First solve the associated homogeneous equation

\(\frac{\mathrm{d}^2y}{\mathrm{d}x^2}+2\frac{\mathrm{d}y}{\mathrm{d}x}+4y=0\).

Try \(y=e^{mx}\). Then

\(m^2+2m+4=0\).

So

\(m=\frac{-2\pm\sqrt{4-16}}{2}=-1\pm\sqrt{3}\,i\).

Hence the complementary function is

\(y_c=e^{-x}(A\cos\sqrt{3}x+B\sin\sqrt{3}x)\),

where \(A\) and \(B\) are arbitrary constants.

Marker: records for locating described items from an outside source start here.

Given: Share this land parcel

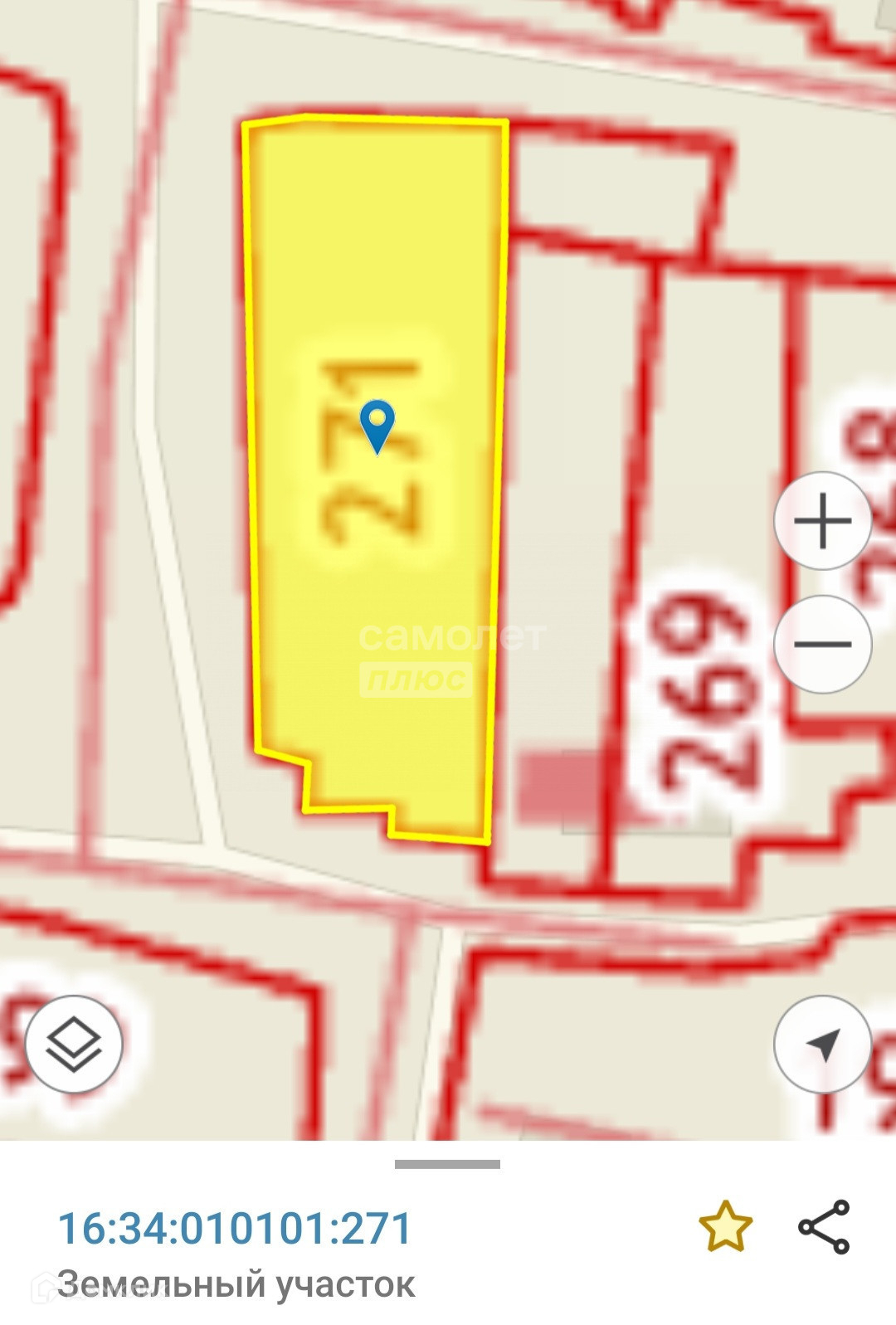Looking at the screenshot, I should click(x=824, y=1227).
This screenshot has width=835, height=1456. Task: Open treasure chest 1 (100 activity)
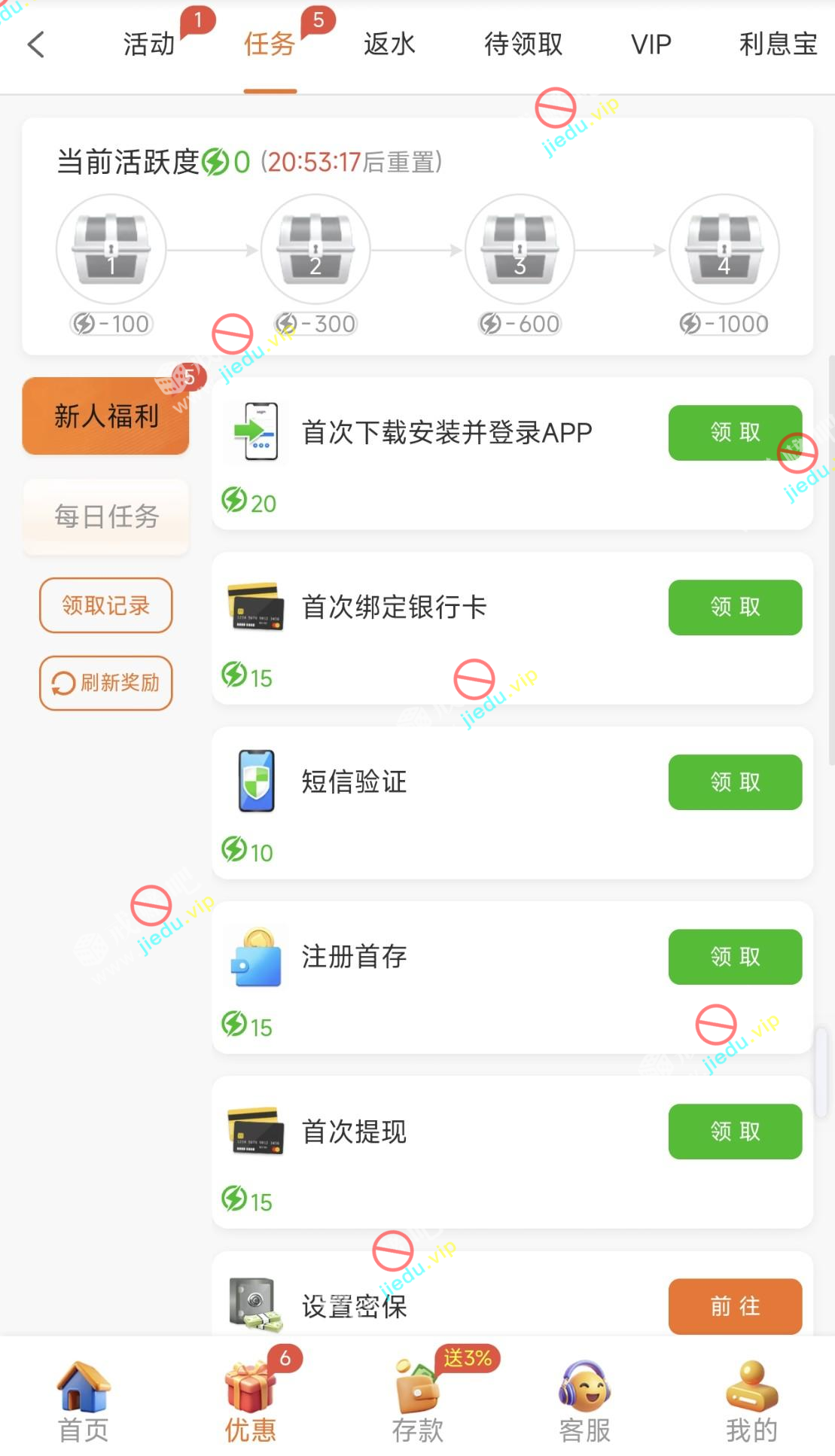111,249
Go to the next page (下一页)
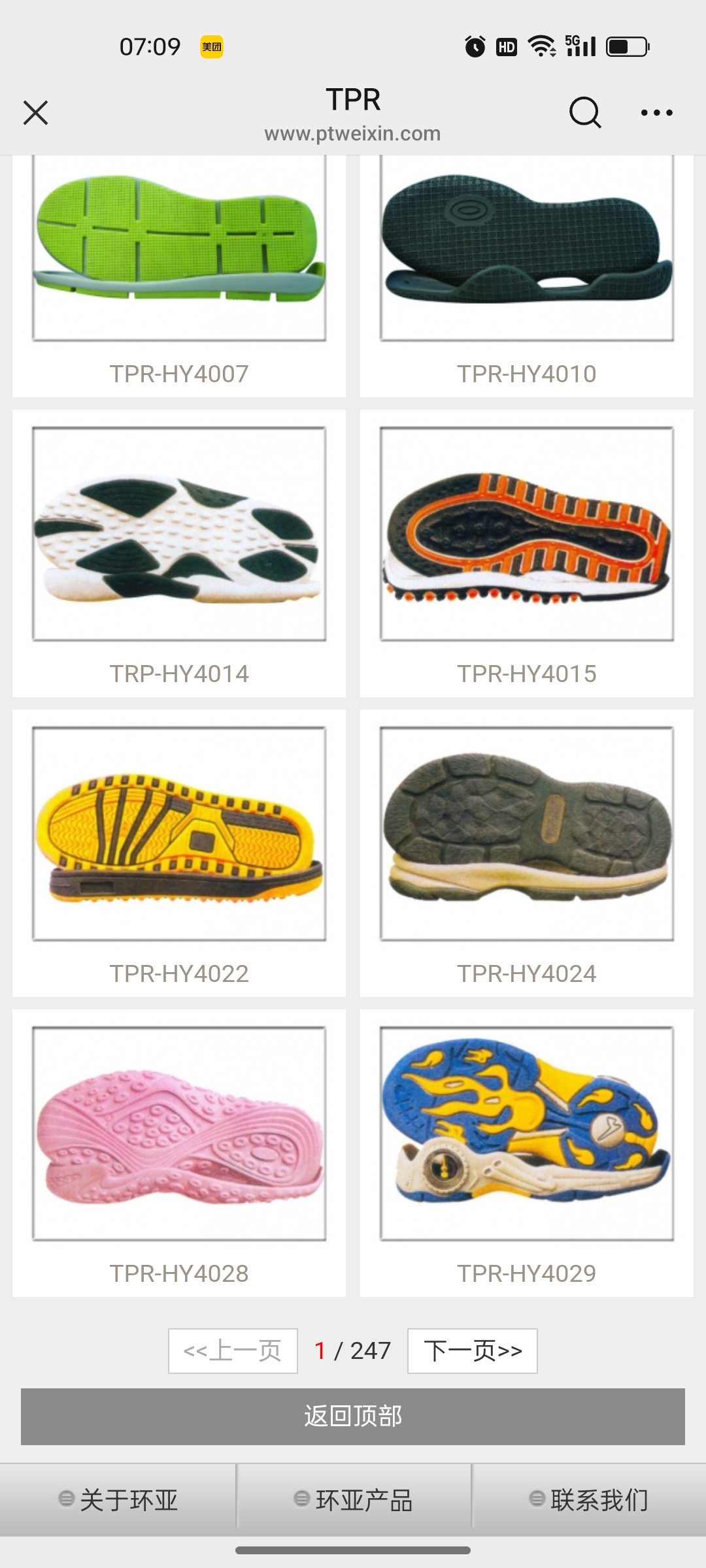 point(473,1350)
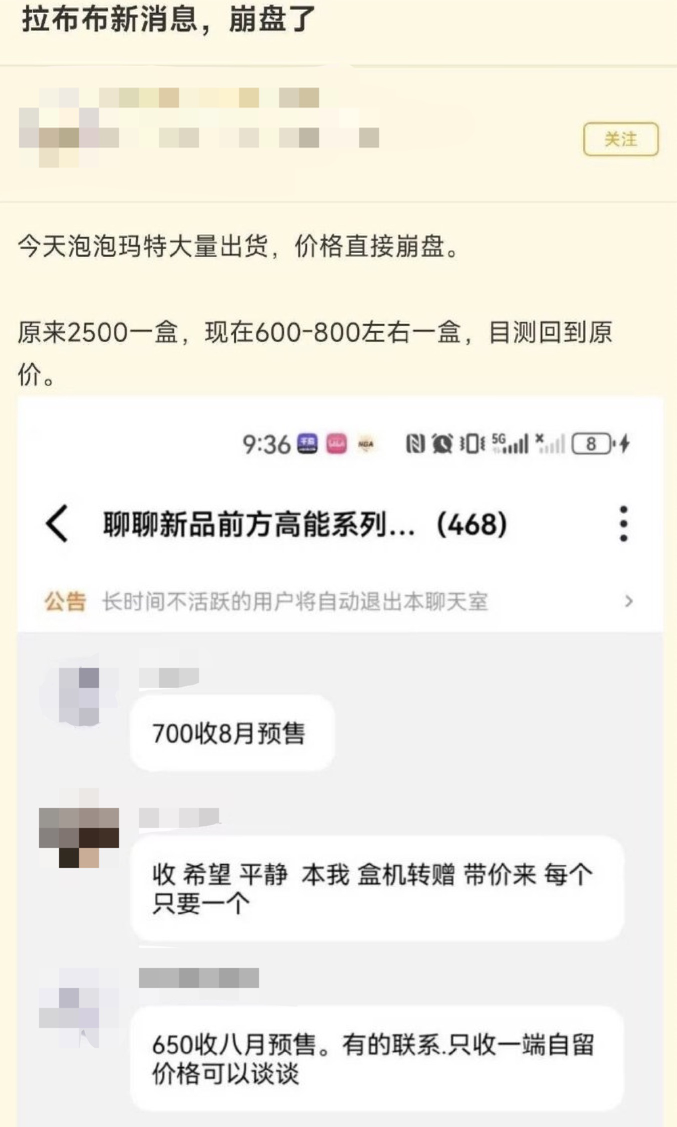Open the blurred author's profile
The width and height of the screenshot is (677, 1127).
[199, 127]
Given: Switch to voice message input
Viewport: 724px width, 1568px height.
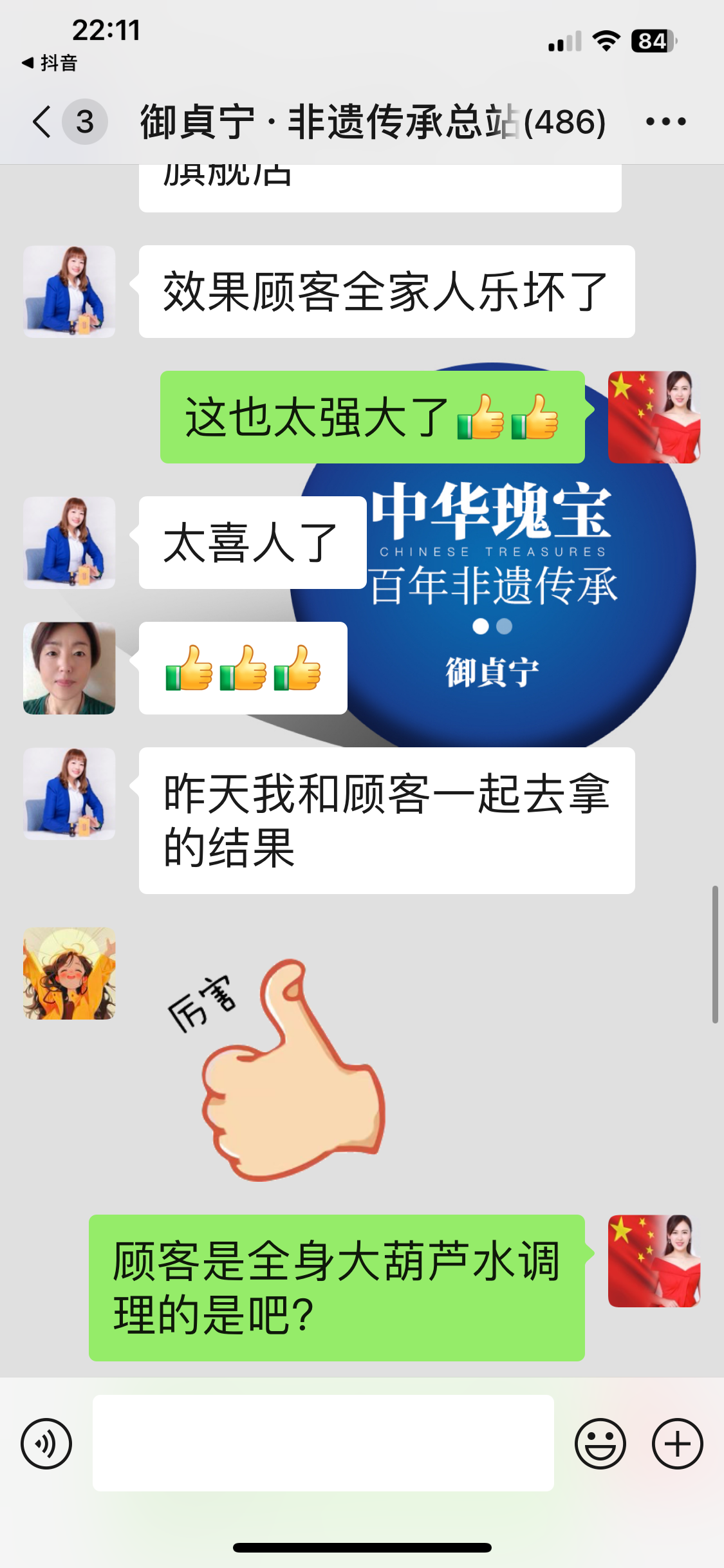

Now find a particular integral. Since the right-hand side is a quadratic, try

\(y_p=px^2+qx+r\).

Then

\(y_p'=2px+q\), \(y_p''=2p\).

Substitute into the differential equation:

\(2p+2(2px+q)+4(px^2+qx+r)=4x^2+8\).

Expanding gives

\(4px^2+(4p+4q)x+(2p+2q+4r)=4x^2+8\).

Equating coefficients of like powers of \(x\):

\(4p=4\Rightarrow p=1\),

\(4p+4q=0\Rightarrow 1+q=0\Rightarrow q=-1\),

\(2p+2q+4r=8\Rightarrow 2-2+4r=8\Rightarrow r=2\).

So a particular integral is

\(y_p=x^2-x+2\).

Therefore the general solution is

\(y=e^{-x}(A\cos\sqrt{3}x+B\sin\sqrt{3}x)+x^2-x+2\).